Exercise → Quote the rows word for word, from the line containing "Given: Click the" through the line containing "Looking at the screenshot, I should (x=401, y=108).", inclusive. Leave the pictures out of your answer.

The input →

==============================

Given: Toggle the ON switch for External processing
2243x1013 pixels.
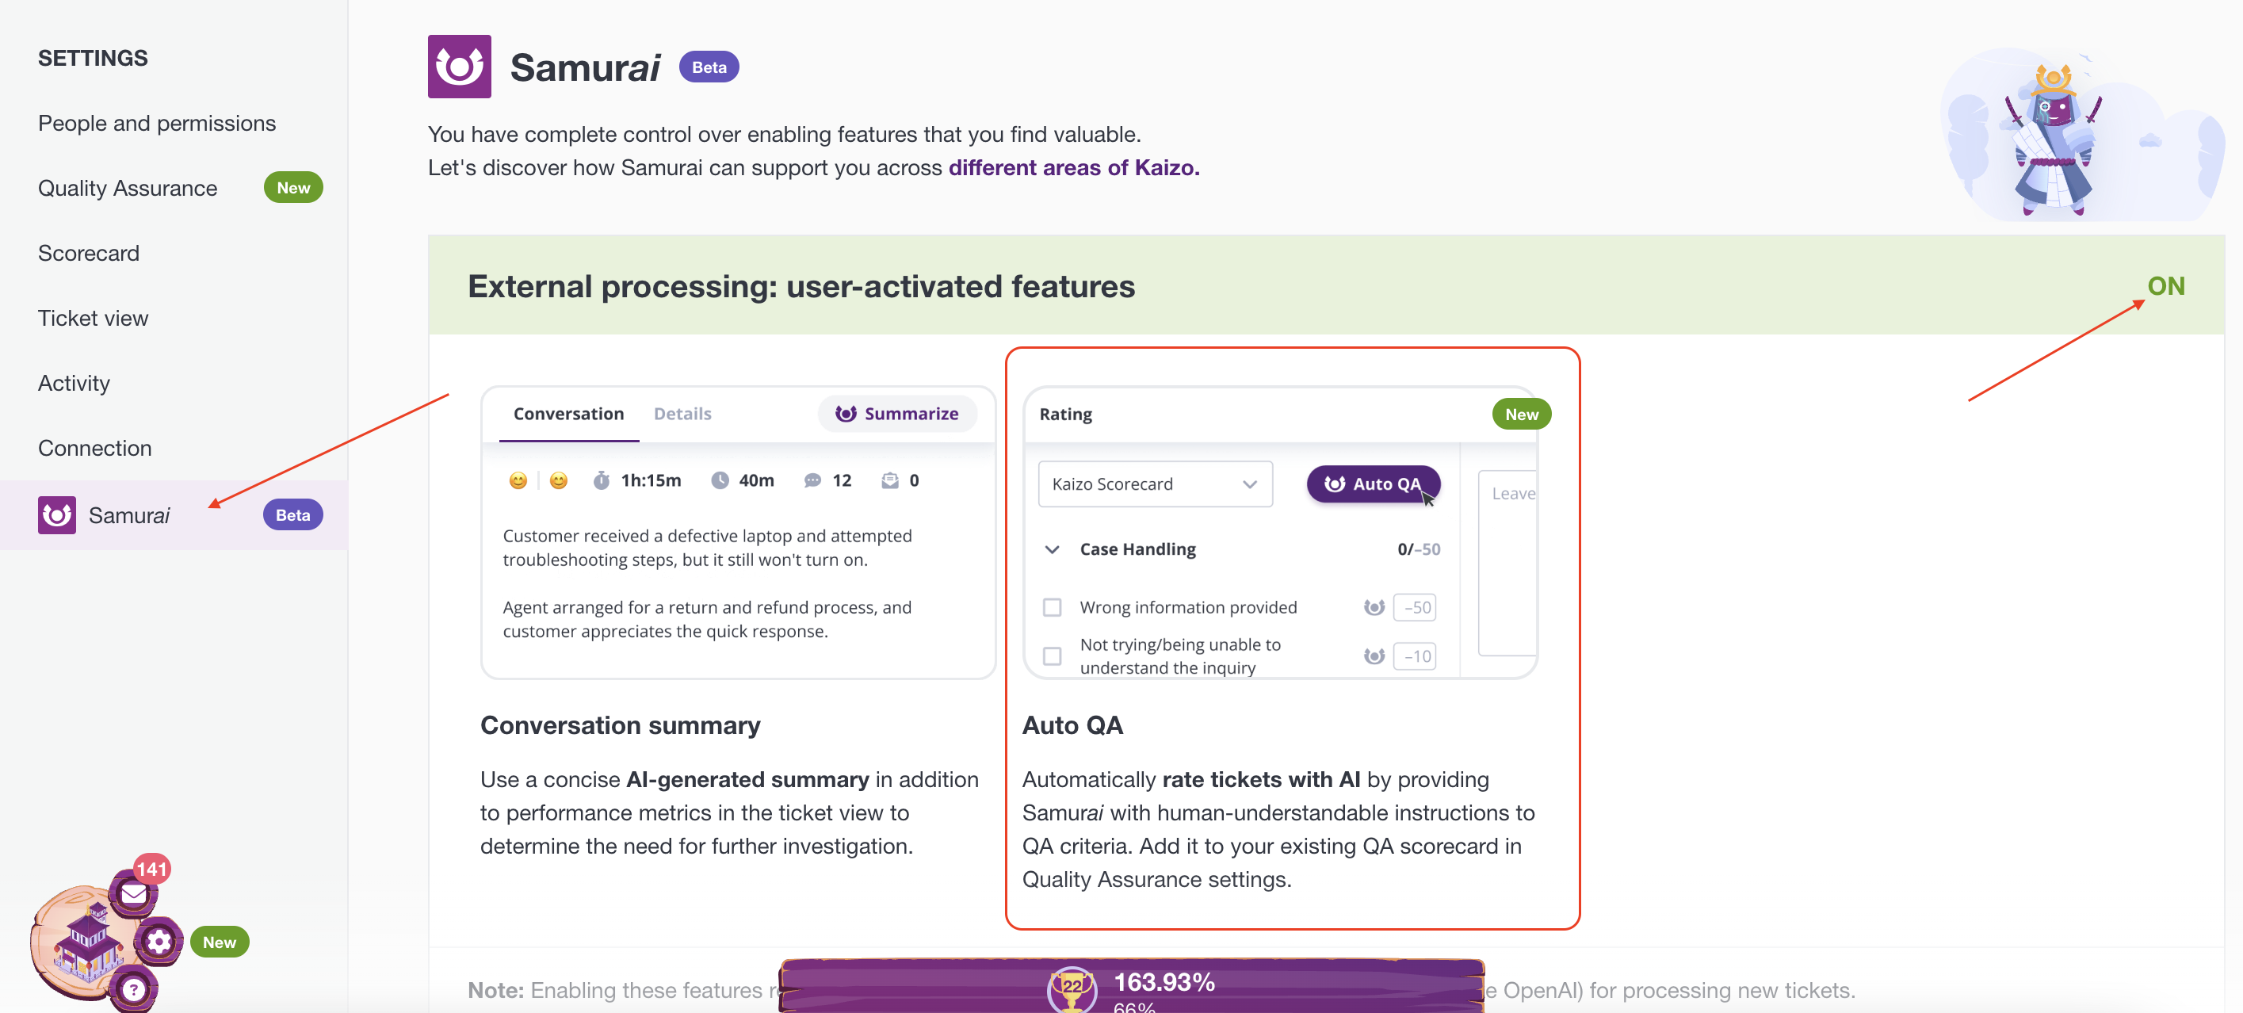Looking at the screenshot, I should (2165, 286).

==============================

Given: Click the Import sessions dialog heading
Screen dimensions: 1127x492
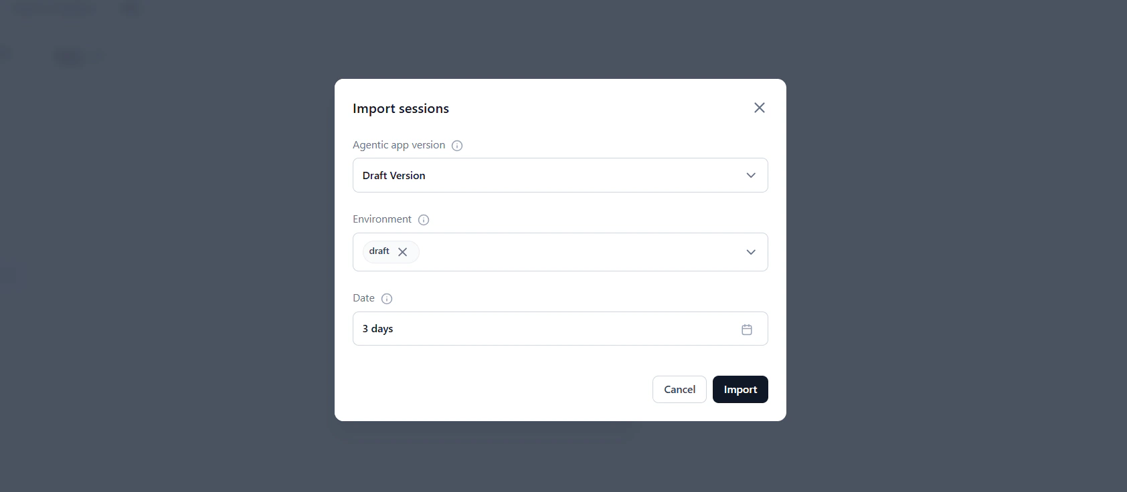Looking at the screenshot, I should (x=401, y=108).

==============================

Result of the task →
Given: Click the Import sessions dialog heading
Screen dimensions: 1127x492
Looking at the screenshot, I should (x=401, y=108).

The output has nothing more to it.